AP Photo/Mary Altaffer.
By Paul Bois
Elementary schools and universities have been preparing for potential monkeypox outbreaks as the summer closes and the autumn sessions near.
Though monkeypox has spread almost exclusively among men who have sex with men (14,000 confirmed cases in the United States), health officials fear that the virus will spread beyond the LGBTQ community and into the general population, with elementary school and college students being the most vulnerable. Per the Hill:
Given that epidemiologists and public health officials are observing and learning in real-time, if transmission can occur from more casual physical contact, then the virus is ripe to spread into the general population. The most vulnerable subpopulations are the youngest members of society: toddlers, school children and young adults in college. Young children and the immunosuppressed remain at the highest risk of untoward outcomes.
Young children have a natural propensity to play and touch each other. If one such child is infected with monkeypox, they can spawn a local outbreak with the other children, and their teachers. Many such children engage in physical contact like playful wrestling. Such activities are innate. Attempting to limit or prevent such physical contact is not only futile, but it could be harmful to their development.
People wait in line to receive the monkeypox vaccine before the opening of a new mass vaccination site at the Bushwick Education Campus in Brooklyn on July 17, 2022, in New York City. (Photo by KENA BETANCUR/AFP via Getty Images)
“Anybody is at risk for monkeypox,” says the Penn State guidelines. “We strongly encourage students to learn about monkeypox and take steps to protect themselves. Monkeypox is a viral infection primarily spread through prolonged close contact. It is not a sexually transmitted infection (STI), and anybody can be at risk, regardless of gender or sexual orientation. The most common symptoms of monkeypox include fever, rash, and swollen lymph nodes.”
The University of Delaware and Drexel University released their own guidelines.

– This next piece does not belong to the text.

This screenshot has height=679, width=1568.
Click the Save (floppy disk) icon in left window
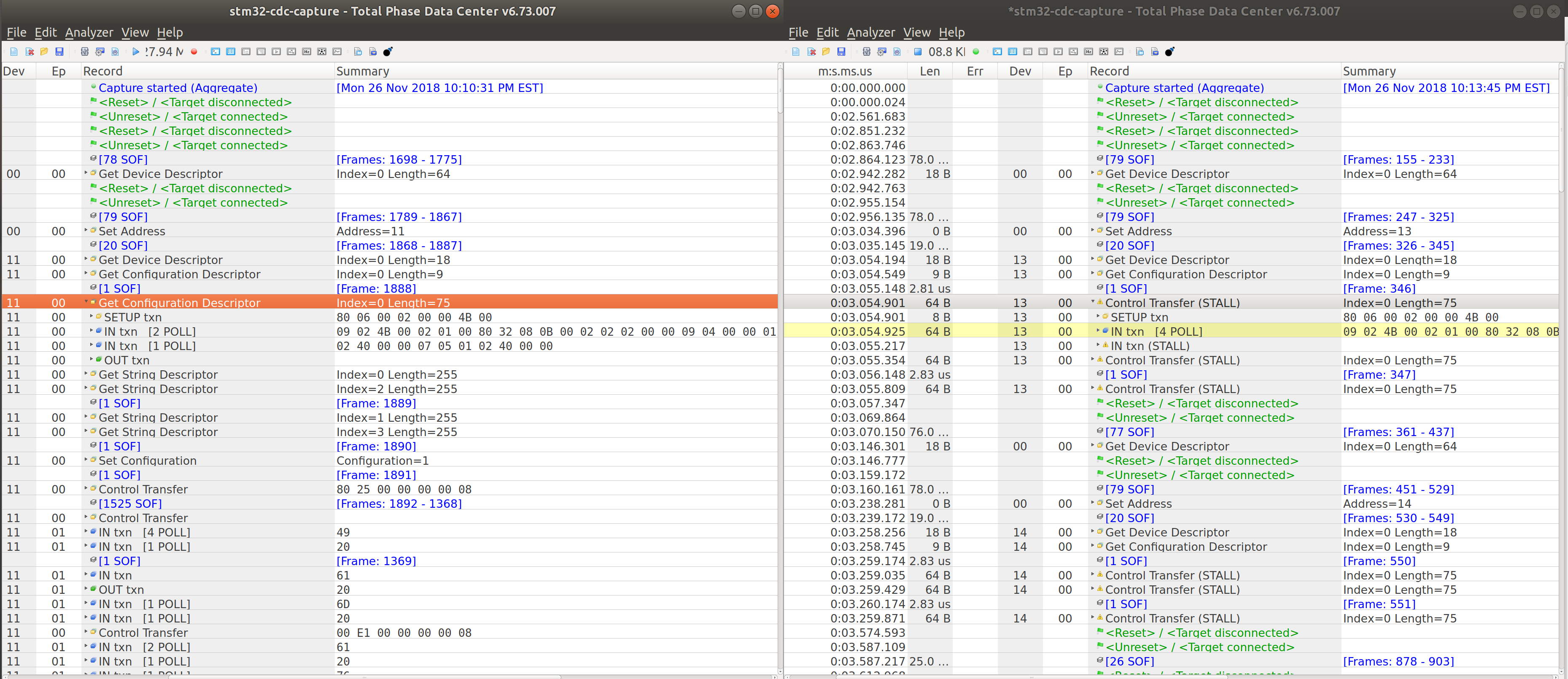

LGBTQ student leaders mostly feared the preparation for monkeypox could increase stigma and encouraged schools to “address the virus head-on, similar to how they responded to COVID, while acknowledging the viruses are vastly different” in order to decrease stigma, according to the Philadelphia Inquirer.
“I think a lot of the concern is less so about the virus itself and more about the homophobic moral panic that is beginning,” said Eitan Runyan, president of the Temple University Queer Student Union.
Muggs Leone, a student employee of Penn State’s Center for Sexual and Gender Diversity, echoed Runyan’s fears. “In regards to the physical safety, I haven’t heard a whole lot,” he said.